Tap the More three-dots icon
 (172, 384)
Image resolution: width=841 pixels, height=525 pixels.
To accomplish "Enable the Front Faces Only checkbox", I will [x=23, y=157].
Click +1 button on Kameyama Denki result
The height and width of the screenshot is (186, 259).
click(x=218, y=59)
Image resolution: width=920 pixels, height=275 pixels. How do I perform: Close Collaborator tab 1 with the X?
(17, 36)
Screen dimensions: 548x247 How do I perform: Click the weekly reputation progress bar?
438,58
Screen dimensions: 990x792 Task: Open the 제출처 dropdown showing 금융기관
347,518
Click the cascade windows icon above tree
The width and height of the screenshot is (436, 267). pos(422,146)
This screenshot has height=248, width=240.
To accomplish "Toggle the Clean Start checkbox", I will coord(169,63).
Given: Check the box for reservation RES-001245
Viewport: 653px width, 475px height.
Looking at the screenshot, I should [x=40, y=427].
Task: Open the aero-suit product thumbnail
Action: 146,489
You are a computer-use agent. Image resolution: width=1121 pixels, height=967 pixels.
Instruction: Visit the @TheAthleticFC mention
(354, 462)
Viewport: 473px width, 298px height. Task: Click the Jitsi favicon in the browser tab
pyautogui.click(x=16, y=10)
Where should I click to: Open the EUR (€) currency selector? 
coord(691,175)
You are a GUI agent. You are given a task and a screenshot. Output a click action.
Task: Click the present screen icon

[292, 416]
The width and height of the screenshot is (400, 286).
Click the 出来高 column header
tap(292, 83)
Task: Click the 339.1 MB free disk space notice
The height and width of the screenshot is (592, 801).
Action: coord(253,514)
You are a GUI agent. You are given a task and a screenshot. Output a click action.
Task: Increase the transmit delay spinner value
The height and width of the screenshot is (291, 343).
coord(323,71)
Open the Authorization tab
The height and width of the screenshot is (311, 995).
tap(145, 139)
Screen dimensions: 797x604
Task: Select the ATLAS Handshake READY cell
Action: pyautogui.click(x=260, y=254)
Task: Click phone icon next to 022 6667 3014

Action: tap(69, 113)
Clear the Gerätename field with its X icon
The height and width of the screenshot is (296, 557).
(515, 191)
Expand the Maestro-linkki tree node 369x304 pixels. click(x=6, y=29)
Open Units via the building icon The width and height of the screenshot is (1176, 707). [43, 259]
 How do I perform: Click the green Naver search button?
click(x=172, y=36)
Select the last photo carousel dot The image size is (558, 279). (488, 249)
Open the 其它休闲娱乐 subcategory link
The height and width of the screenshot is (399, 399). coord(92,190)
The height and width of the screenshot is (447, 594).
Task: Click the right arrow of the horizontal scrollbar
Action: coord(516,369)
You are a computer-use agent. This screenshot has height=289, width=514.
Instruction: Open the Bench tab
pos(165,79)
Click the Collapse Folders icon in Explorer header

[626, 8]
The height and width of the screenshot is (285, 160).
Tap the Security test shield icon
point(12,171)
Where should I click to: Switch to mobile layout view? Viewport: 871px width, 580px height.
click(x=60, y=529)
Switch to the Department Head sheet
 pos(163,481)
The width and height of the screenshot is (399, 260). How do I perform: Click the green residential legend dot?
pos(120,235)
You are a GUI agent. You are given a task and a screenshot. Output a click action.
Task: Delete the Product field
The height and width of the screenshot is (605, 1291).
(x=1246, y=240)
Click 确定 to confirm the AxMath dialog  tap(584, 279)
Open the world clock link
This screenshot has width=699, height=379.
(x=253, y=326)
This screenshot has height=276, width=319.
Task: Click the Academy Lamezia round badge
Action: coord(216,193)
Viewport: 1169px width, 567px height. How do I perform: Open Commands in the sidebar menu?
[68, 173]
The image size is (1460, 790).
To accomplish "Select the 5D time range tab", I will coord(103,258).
**********
### Work to be completed
Above are the records; print exactly the lines from the line with "The height and width of the screenshot is (311, 995)." to the line with "Select the last", including both, and nothing else.

### Written answer
The height and width of the screenshot is (311, 995).
tap(145, 139)
Screen dimensions: 797x604
Task: Select the ATLAS Handshake READY cell
Action: pyautogui.click(x=260, y=254)
Task: Click phone icon next to 022 6667 3014

Action: tap(69, 113)
Clear the Gerätename field with its X icon
The height and width of the screenshot is (296, 557).
(515, 191)
Expand the Maestro-linkki tree node 369x304 pixels. click(x=6, y=29)
Open Units via the building icon The width and height of the screenshot is (1176, 707). [43, 259]
 How do I perform: Click the green Naver search button?
click(x=172, y=36)
Select the last photo carousel dot The image size is (558, 279). (488, 249)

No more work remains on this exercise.